**Dataset extract:**
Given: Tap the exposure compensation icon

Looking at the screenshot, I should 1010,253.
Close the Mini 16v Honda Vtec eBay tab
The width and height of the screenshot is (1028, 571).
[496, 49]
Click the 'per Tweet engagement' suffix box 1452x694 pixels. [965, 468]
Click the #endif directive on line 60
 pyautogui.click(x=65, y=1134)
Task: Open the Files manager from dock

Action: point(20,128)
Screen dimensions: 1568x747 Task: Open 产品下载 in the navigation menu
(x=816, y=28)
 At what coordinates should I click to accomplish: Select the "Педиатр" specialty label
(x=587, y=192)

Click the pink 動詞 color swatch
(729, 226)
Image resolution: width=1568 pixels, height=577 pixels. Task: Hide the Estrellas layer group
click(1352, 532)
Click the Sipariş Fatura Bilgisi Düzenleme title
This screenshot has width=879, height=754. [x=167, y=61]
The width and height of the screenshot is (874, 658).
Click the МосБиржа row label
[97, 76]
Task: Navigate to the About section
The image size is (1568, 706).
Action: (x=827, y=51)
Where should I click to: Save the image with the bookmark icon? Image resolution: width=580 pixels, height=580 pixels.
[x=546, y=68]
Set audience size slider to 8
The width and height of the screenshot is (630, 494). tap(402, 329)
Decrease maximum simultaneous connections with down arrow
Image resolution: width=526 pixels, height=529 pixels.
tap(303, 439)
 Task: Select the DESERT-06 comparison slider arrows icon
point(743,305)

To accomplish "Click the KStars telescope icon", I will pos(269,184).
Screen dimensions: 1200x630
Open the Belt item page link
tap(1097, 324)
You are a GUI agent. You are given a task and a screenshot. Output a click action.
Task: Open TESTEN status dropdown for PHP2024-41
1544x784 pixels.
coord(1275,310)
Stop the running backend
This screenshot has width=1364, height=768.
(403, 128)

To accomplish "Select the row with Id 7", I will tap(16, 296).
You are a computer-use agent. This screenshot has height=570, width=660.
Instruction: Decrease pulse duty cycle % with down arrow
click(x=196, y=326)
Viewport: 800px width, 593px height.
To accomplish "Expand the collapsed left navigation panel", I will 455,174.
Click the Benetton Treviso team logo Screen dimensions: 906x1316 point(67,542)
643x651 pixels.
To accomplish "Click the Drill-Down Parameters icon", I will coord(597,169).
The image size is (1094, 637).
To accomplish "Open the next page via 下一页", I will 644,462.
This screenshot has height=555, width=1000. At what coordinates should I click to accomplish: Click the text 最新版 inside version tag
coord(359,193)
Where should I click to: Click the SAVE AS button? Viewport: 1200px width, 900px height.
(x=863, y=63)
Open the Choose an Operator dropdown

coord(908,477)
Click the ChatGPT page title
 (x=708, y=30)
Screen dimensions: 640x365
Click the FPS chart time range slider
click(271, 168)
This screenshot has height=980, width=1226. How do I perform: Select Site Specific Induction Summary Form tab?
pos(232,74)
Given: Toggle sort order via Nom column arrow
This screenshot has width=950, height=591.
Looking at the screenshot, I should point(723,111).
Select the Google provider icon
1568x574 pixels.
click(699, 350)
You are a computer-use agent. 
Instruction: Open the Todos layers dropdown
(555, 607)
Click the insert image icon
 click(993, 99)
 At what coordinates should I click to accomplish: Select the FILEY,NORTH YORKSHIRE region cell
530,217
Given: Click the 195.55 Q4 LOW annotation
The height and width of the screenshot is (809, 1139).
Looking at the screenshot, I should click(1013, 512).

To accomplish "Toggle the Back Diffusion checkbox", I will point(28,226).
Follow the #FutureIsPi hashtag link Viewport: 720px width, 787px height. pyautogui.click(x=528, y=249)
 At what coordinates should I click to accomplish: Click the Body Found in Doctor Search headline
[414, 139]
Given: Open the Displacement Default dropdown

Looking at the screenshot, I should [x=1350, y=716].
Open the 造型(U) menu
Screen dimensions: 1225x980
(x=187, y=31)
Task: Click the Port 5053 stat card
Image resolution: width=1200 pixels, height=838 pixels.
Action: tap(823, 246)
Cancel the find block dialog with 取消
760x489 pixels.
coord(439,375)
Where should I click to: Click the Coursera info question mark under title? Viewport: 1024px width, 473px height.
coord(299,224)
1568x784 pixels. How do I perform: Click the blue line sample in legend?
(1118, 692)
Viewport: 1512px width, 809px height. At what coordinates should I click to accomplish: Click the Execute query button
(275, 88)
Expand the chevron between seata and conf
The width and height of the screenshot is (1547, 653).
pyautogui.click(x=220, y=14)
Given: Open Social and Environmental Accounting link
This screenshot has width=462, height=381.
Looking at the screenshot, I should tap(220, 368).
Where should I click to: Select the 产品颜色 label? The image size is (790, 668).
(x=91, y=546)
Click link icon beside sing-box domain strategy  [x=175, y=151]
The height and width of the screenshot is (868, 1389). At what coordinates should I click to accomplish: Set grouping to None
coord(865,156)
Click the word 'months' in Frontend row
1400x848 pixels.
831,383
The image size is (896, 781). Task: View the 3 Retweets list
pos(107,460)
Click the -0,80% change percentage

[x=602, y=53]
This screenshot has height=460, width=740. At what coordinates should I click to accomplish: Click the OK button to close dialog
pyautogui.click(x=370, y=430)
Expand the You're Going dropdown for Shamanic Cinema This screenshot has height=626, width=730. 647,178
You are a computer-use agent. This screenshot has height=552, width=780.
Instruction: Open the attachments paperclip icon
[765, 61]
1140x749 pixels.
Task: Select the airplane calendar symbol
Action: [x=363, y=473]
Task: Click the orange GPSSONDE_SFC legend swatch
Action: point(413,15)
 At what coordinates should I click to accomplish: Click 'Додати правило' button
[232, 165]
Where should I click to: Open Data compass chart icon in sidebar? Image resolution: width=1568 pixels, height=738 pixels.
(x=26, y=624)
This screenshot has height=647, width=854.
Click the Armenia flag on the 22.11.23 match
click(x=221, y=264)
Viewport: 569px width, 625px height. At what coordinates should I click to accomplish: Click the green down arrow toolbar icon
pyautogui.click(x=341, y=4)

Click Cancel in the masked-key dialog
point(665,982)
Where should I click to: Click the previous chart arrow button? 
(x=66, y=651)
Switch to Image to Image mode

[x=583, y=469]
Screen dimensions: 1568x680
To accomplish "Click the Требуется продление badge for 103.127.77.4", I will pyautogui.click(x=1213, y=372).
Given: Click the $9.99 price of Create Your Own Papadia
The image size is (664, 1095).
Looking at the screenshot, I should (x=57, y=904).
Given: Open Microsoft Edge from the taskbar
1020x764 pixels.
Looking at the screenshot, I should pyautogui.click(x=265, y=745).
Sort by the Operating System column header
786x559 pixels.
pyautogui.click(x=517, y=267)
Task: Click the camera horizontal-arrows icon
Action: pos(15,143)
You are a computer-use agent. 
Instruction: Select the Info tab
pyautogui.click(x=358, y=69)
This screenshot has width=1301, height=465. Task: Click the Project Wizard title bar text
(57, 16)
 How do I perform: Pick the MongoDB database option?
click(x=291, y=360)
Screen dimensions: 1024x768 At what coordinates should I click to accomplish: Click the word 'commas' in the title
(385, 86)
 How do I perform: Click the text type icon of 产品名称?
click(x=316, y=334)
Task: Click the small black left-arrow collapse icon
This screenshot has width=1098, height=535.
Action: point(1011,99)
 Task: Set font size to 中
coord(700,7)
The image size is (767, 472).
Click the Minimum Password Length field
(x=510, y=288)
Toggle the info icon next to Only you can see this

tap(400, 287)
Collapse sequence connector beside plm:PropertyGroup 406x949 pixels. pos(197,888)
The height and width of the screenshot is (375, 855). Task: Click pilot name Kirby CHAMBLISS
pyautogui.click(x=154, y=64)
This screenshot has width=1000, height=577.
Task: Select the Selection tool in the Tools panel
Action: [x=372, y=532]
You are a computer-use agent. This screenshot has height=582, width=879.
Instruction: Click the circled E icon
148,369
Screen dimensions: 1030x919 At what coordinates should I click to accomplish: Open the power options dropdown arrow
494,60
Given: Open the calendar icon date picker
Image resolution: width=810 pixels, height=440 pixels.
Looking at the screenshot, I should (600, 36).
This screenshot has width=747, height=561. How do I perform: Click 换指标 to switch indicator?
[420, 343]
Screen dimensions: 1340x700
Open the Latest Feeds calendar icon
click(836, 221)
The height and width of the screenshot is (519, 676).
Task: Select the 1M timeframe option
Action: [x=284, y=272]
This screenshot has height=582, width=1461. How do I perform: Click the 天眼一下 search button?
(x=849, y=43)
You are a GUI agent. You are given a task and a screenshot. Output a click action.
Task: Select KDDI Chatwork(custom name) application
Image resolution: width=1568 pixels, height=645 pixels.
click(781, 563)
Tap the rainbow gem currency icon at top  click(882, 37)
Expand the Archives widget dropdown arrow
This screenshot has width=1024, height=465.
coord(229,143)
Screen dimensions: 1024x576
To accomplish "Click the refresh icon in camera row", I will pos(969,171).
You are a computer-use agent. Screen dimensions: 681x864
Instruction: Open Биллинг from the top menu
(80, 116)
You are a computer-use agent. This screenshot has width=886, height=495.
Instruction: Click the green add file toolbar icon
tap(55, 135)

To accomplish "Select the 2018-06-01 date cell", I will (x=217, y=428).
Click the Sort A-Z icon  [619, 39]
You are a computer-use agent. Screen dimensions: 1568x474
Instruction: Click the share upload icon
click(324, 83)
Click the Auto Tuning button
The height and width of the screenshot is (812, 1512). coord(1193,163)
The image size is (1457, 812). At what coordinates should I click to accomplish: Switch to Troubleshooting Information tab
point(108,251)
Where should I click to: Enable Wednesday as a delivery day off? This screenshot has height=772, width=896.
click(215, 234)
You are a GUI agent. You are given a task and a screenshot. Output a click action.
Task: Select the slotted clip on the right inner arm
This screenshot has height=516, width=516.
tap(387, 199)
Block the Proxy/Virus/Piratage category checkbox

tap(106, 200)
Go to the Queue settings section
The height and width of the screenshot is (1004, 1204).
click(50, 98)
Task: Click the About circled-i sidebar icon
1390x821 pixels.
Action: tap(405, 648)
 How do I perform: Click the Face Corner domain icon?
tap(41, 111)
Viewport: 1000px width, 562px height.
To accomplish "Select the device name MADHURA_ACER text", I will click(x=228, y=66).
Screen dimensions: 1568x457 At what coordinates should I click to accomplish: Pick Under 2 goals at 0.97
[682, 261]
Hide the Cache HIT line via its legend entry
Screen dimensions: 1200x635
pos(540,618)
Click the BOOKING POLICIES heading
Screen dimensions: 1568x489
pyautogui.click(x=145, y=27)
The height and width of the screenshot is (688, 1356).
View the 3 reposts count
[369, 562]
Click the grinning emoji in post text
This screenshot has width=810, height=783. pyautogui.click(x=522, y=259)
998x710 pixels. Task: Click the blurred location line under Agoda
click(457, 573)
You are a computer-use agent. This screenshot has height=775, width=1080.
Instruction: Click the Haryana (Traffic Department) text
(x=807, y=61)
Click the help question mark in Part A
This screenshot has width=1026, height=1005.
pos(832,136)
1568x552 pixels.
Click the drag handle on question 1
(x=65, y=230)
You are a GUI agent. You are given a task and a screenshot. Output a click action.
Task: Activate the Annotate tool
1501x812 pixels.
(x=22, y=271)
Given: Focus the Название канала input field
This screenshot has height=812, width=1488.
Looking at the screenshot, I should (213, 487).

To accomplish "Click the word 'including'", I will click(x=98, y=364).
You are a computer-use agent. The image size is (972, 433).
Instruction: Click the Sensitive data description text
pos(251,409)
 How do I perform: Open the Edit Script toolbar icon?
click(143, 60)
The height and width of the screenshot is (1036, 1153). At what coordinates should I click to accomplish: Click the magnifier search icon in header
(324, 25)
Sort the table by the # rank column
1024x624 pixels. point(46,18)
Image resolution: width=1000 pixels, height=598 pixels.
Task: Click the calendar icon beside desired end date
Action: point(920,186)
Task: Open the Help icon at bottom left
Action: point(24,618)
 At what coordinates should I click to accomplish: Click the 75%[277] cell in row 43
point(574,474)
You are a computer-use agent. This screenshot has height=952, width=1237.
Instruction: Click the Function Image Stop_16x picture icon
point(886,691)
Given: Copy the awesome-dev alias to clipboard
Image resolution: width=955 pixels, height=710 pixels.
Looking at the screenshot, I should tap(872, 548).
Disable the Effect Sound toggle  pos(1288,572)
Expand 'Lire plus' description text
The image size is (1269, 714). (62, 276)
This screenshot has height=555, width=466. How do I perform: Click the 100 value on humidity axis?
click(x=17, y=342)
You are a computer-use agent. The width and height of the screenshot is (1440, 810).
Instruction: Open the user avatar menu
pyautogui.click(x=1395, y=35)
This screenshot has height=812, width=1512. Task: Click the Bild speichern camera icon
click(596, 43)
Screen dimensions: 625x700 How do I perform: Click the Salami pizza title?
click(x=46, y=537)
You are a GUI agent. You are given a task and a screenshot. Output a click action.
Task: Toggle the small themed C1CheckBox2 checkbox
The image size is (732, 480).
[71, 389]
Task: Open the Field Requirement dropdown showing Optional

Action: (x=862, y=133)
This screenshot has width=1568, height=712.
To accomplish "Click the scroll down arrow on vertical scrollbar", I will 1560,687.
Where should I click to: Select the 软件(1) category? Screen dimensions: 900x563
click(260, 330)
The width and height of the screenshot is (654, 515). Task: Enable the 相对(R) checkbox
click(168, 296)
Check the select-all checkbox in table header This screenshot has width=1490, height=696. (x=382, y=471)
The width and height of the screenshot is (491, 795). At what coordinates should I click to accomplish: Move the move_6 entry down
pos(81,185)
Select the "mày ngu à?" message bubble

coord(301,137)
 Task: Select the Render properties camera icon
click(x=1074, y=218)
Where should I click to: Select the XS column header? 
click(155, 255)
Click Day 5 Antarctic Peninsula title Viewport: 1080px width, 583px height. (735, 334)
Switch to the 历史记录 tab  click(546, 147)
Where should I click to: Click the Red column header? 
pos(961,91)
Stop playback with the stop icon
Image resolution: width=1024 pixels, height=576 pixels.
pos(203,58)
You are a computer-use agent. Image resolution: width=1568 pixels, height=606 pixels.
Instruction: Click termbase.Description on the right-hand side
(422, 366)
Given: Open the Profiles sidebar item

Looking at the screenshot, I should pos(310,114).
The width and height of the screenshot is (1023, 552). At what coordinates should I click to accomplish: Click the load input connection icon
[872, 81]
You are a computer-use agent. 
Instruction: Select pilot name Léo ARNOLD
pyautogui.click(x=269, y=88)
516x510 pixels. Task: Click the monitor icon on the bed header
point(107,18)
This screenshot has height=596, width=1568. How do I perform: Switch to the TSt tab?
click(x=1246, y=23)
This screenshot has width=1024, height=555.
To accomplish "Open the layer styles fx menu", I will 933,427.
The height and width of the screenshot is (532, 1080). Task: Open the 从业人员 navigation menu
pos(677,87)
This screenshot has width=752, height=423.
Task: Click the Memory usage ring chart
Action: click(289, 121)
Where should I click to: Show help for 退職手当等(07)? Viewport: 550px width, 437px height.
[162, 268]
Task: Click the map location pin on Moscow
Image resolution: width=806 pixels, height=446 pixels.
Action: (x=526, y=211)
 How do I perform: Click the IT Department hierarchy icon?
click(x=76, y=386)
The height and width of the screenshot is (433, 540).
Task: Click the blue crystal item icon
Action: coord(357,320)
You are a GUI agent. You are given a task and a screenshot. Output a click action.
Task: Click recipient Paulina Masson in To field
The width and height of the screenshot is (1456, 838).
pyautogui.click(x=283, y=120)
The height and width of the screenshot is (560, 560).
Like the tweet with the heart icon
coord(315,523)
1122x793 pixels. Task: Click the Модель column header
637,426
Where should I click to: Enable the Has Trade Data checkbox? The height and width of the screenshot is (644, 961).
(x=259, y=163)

**Exercise goal:**
Read through the entries above, and wherever a line holds the string "About", copy it.

**Task response:**
Task: Navigate to the About section
Task: Click the About circled-i sidebar icon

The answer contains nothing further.